(Entries for locating text and elements)

+---+

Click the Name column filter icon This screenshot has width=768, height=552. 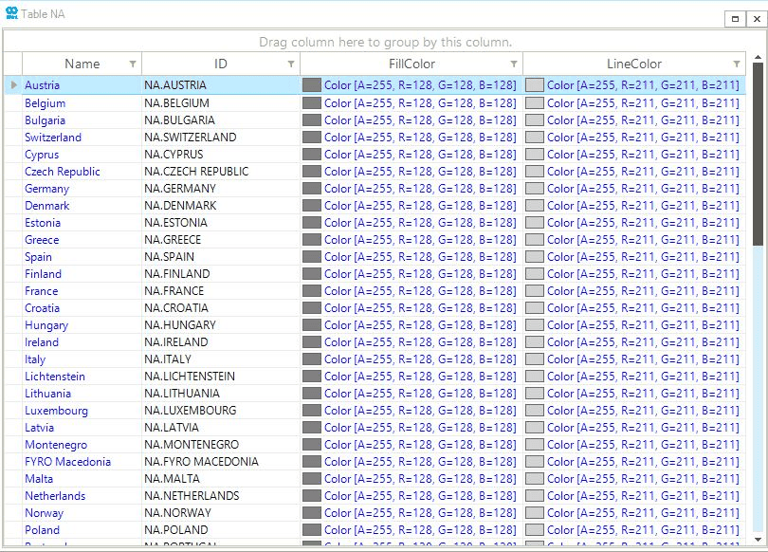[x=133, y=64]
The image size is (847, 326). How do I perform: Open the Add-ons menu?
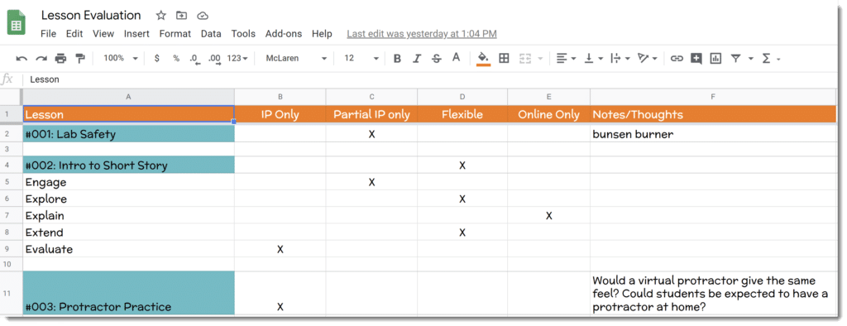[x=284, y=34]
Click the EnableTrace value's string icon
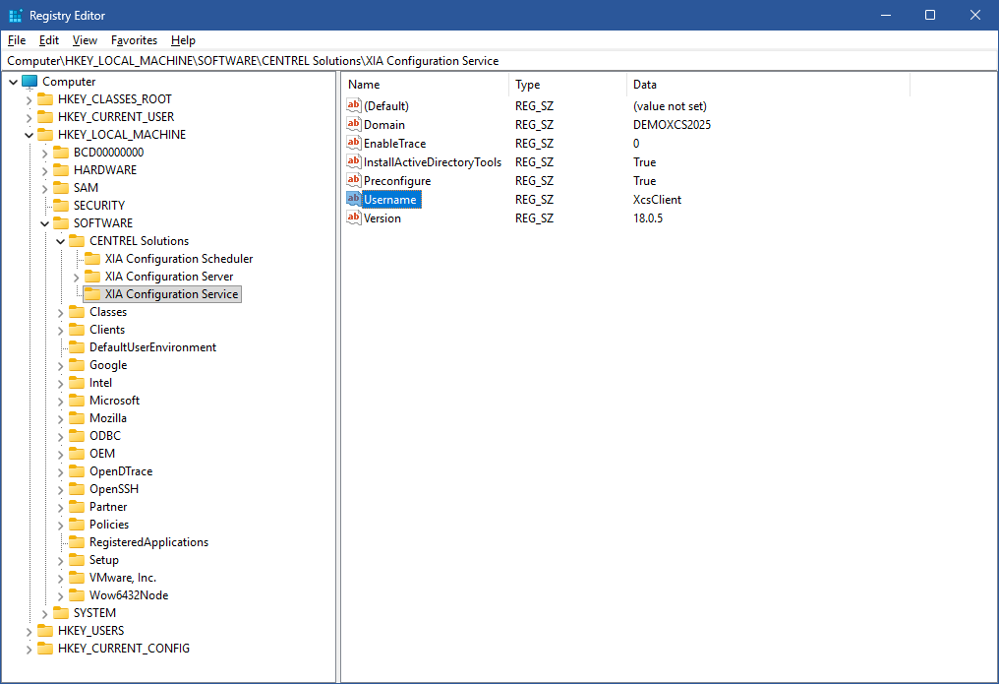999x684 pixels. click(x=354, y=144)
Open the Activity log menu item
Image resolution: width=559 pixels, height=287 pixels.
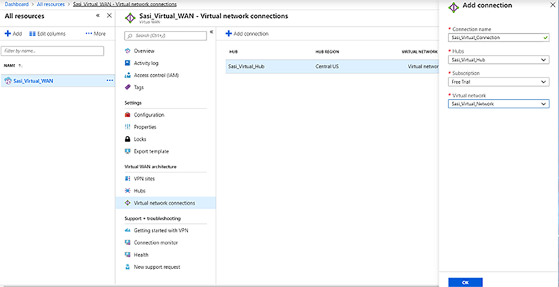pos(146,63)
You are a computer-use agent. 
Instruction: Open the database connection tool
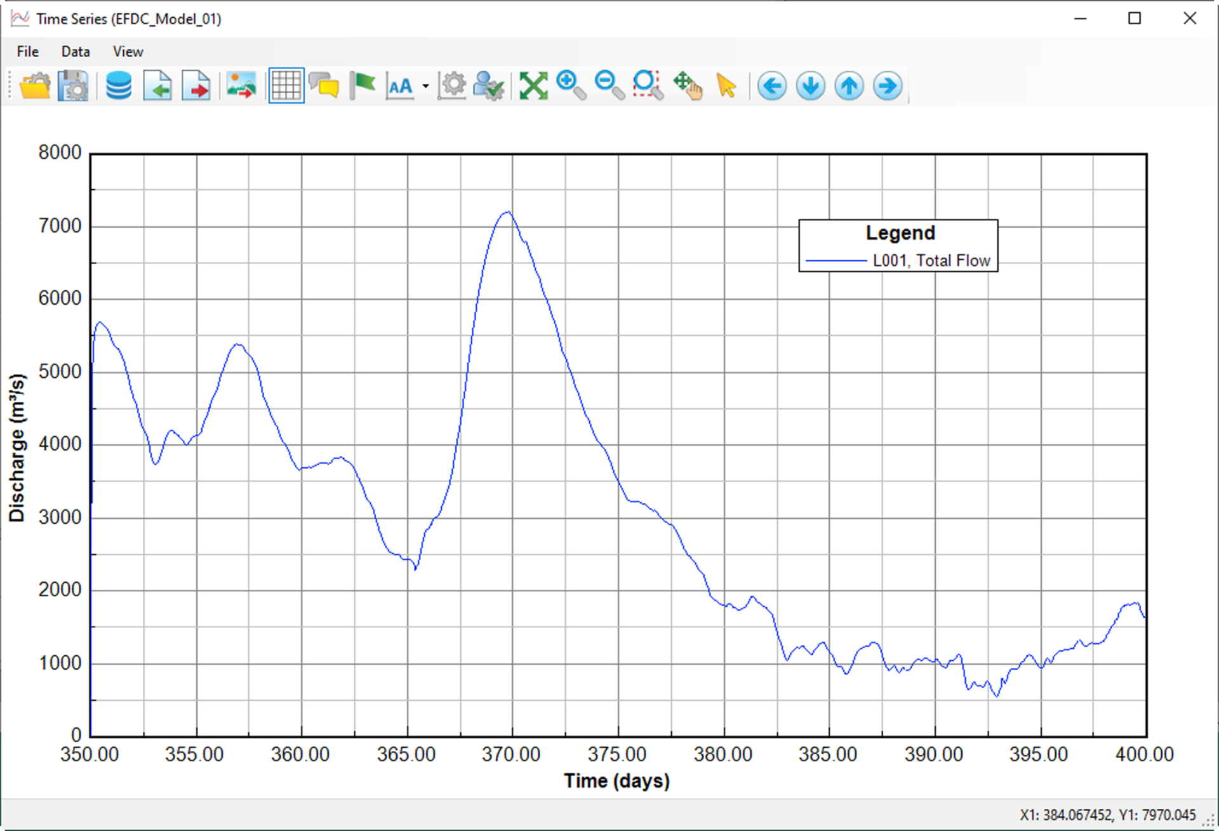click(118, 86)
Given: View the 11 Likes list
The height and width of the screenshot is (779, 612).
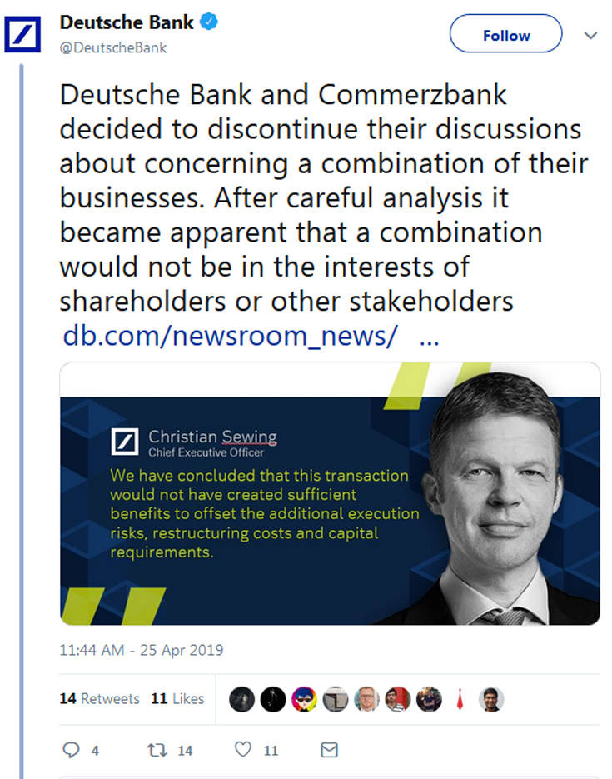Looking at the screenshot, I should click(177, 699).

+---+

Exercise brief
Rewrite the part of the material that opens with the line containing "Open the Activity log menu item" and runs to the end of the material, substituting "Followers list" for "Likes list" and keeping everything else unchanged. Omit the pictures from your answer.

Result of this task
Open the Activity log menu item
Image resolution: width=559 pixels, height=287 pixels.
pos(146,63)
You are a computer-use agent. 
Instruction: Open the database connection tool
click(118, 86)
Given: View the 11 Followers list
The height and width of the screenshot is (779, 612).
Looking at the screenshot, I should click(177, 699).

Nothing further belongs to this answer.